Reviews and occasional notes on classical music

Reviews and occasional notes on classical music

For the past five years or so I've posted reviews of classical music CDs, DVDs and Blu-rays, in various places on the web: Amazon.com, iTunes and other sites. I'll collect those earlier reviews, and add four or five new ones every month.

"Music, both vocall and instrumental, so good, so delectable, so rare, so admirable, so super excellent, that it did even ravish and stupifie all those strangers that never heard the like." - Thomas Coryat, after hearing 3 hours of music at the Scuola di San Rocco in Venice, 1608.

Wednesday, December 14, 2016

Top Ten discs for 2016

Here are my Top Ten discs for 2016, of the 175 or so I reviewed during the year.


And here is the list for 2015.


Illuminating Haydn


The third disc in Giovanni Antonini's Haydn 2032 project with Il Giardino Armonico on Alpha Classics has the intriguing theme "Solo e Pensoso", which casts a new light on a composer we often think of more attracted to the social whirl than brooding, deep in thought. The long journey to the Haydn Tricentennial is on the right track.

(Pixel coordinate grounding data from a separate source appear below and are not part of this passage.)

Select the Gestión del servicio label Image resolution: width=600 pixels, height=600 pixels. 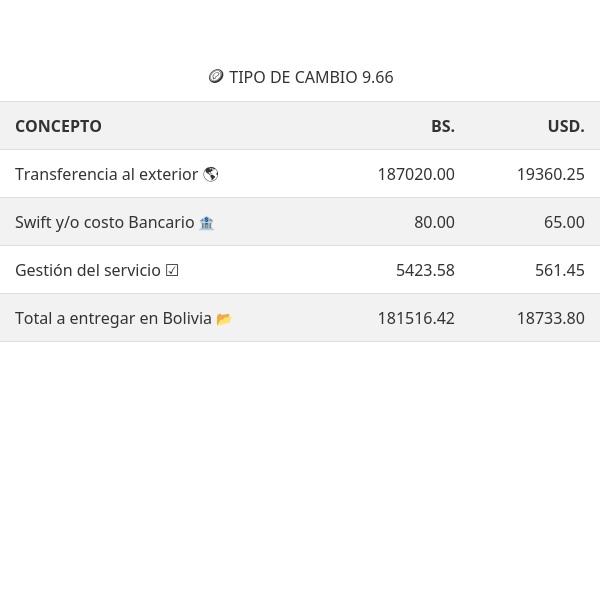(x=87, y=270)
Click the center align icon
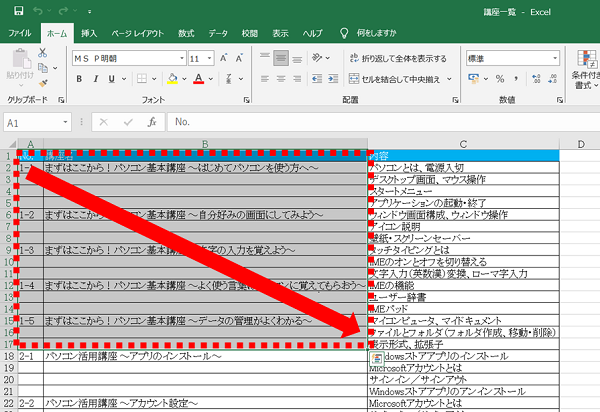The height and width of the screenshot is (412, 600). [281, 78]
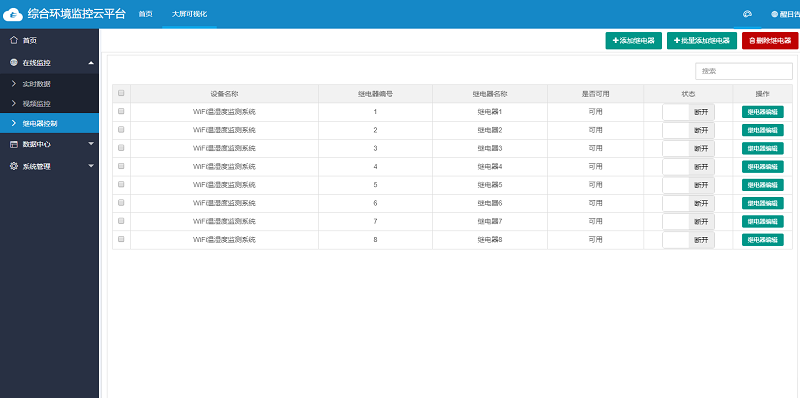
Task: Click the home icon beside 首页 in sidebar
Action: pos(14,40)
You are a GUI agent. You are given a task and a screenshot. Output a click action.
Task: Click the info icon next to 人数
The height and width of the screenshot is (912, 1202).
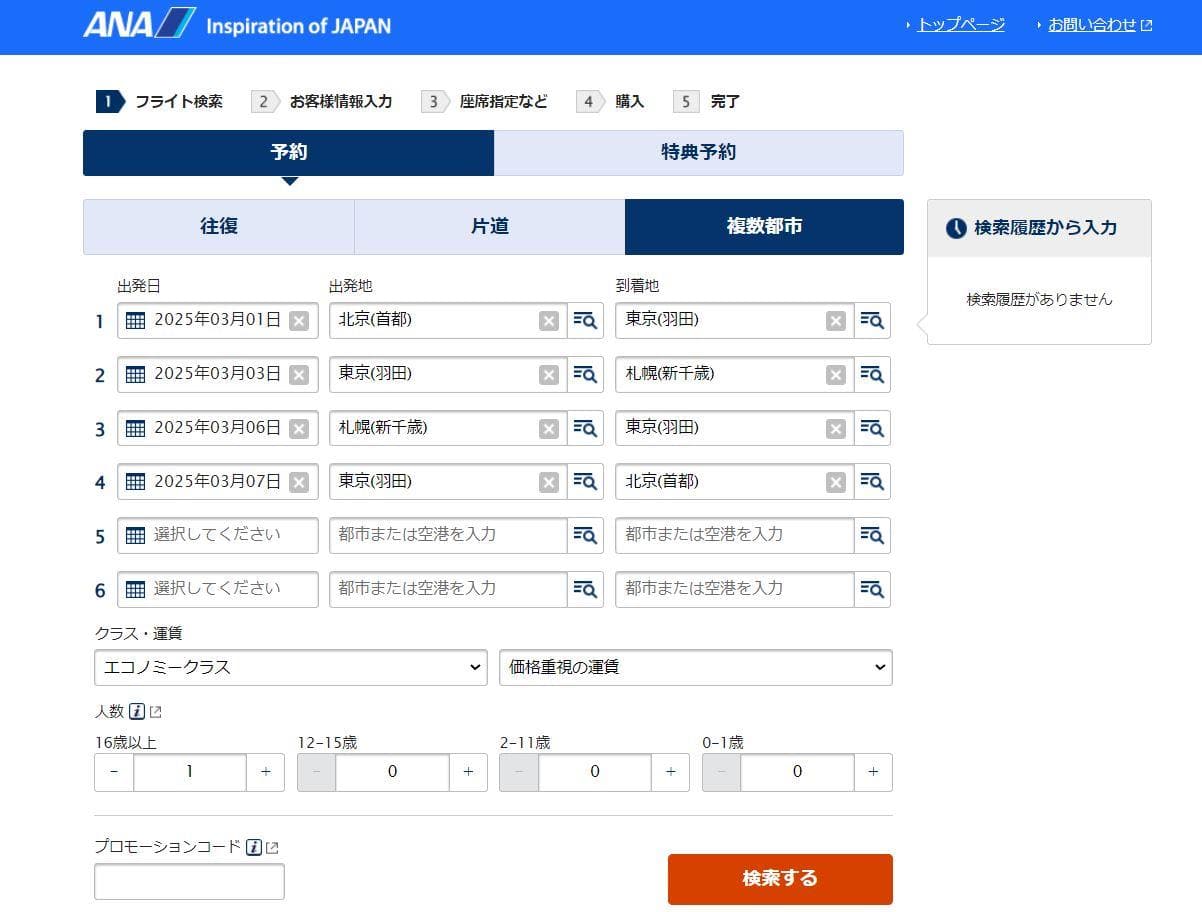click(137, 712)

Strong performances of sometimes great music


The three young musicians of the Neave Trio make a strong case for two works by teenage composers (Korngold and Bernstein), as well as a third, mature, work by Foote. Though only two of these - the Korngold and Foote - are true masterpieces, all of this music keeps our interest, thanks to the fine playing and the fine sound and presentation by Chandos. Watch these three!


Geniality and wit; virtuosity and passion


Sir Andras Schiff plays and conducts masterworks of Beethoven, Schubert and Mozart in this outstanding Blu-ray from C-major, filmed at the Great Hall of the Salzburg Mozarteum Foundation in January of 2015. His boundless charm is the keynote of the whole project.


A personal and progressive sound


A second set of the complete Grazyna Bacewicz String Quartets in four years is surely a sign that the Polish composer is finally coming into her own. The Silesian Quartet play with confidence and verve; this is another fabulous release from Chandos.




The title of my review of Cristina Spinei's fine new disc from Toccata Classics is pretty obscure. It's from Anthony Powell's discussion of the painting by Poussin whose title - A Dance to the Music of Time - Powell used for his cycle of novels. The patterns that emerge from Spinei's music are always moving, and always fascinating.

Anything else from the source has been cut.